Text section
* BEGIN *

If I extrapolate out those percentages to my total population of 43,784 users, I get roughly 12,000 missing and 8,000 in Beijing. Of course, this 8,000 is the least it could be; as mentioned, it doesn’t include those who set their accounts to private, doesn’t include folks who may have their timezone mistakenly set elsewhere, doesn’t include users who didn’t post in that 24 hour period (these 7,921 might be considered hardcore daily Tweeters), and may miss out on any users whose tweets accidentally were marked as spam or were not captured in Twitter’s search API.[8] All of those reasons explain why my number is likely an undercount of the total number of Chinese Twitter users, but as demonstrated previously, it likely isn’t off by a whole lot. The primary reason why my number is so much lower than @ooof’s is because his data collection period appears to have lasted for a month, and thus he captured the more casual Chinese Tweeter; otherwise, my percentages largely confirm his.[9] Here’s the more detailed breakdown of which timezone user’s reported themselves as being in:

As for the other data I collected on this sample, location info was largely useless since it is user-specified. If folks decided to enter anything at all, it sometimes came in the form of fake locations like “In your HEAD” and “On your bed.” Of the 364 who did supply a location, 40 contained either “China” or 中国, and if I had time, I could sift through the rest and try and figure out if they might also be candidates to be China-based users.

Finally, I looked at the primary language a user specified in their settings, which looks like it suffers from a much greater than expected number of English language users, likely to to Twitter defaulting to English. I’m not certain how Twitter chooses your initial language, whether it’s always English unless you manually set it, or if it takes the language of the browser or perhaps your IP address (which perhaps redirects you to a location/language-specific signup page), but this data is flawed. Regardless, here’s a pie chart of the percentage of languages specified in the 608 person sample in case you’re curious.

image

Conclusion

I can’t conclusively say whether there are 10,000 or 18,000 Twitter users in China, but based on the data I pulled and the method I used to analyze it (and without knowing more, probably a method quite similar to what @ooof used), I can say conclusively that there are NOT 35 million Twitter users in China. If there were indeed that many, you’d see it in the quantity of Chinese-language tweets.[10] Looking at the Twitter stream, there just aren’t that many Chinese language tweets. However, despite the various limitations mentioned above in my data collection process (only one day, doesn’t include private accounts, doesn’t include non-Chinese language posts from China), the number of active Twitter users in China is almost definitely between 10,000 and 100,000, several orders of magnitude less than what GlobalWebIndex calculated from their social media in China survey.

* END *

Stated problem 1
According to the text on Twitter users in China, how many of the 364 users who supplied a location included "China" or 中国?
Stated problem 2
Reproduce the stretch of the text on Twitter users in China from "I can’t conclusively" through "in China survey.".

Data extract
* BEGIN *

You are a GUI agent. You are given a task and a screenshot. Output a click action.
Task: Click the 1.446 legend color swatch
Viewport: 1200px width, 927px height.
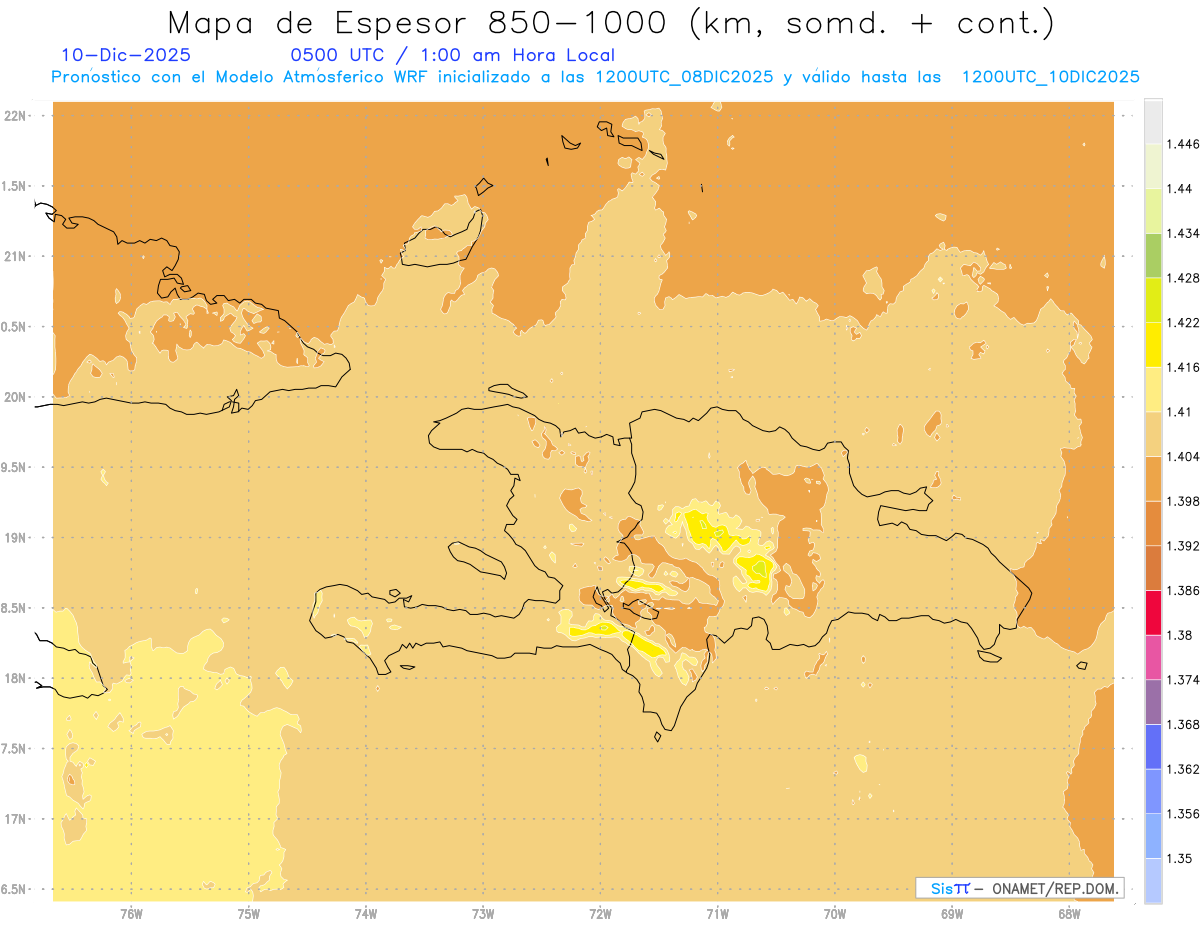click(1153, 121)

* END *

Written solution 1
40

Written solution 2
I can’t conclusively say whether there are 10,000 or 18,000 Twitter users in China, but based on the data I pulled and the method I used to analyze it (and without knowing more, probably a method quite similar to what @ooof used), I can say conclusively that there are NOT 35 million Twitter users in China. If there were indeed that many, you’d see it in the quantity of Chinese-language tweets.[10] Looking at the Twitter stream, there just aren’t that many Chinese language tweets. However, despite the various limitations mentioned above in my data collection process (only one day, doesn’t include private accounts, doesn’t include non-Chinese language posts from China), the number of active Twitter users in China is almost definitely between 10,000 and 100,000, several orders of magnitude less than what GlobalWebIndex calculated from their social media in China survey.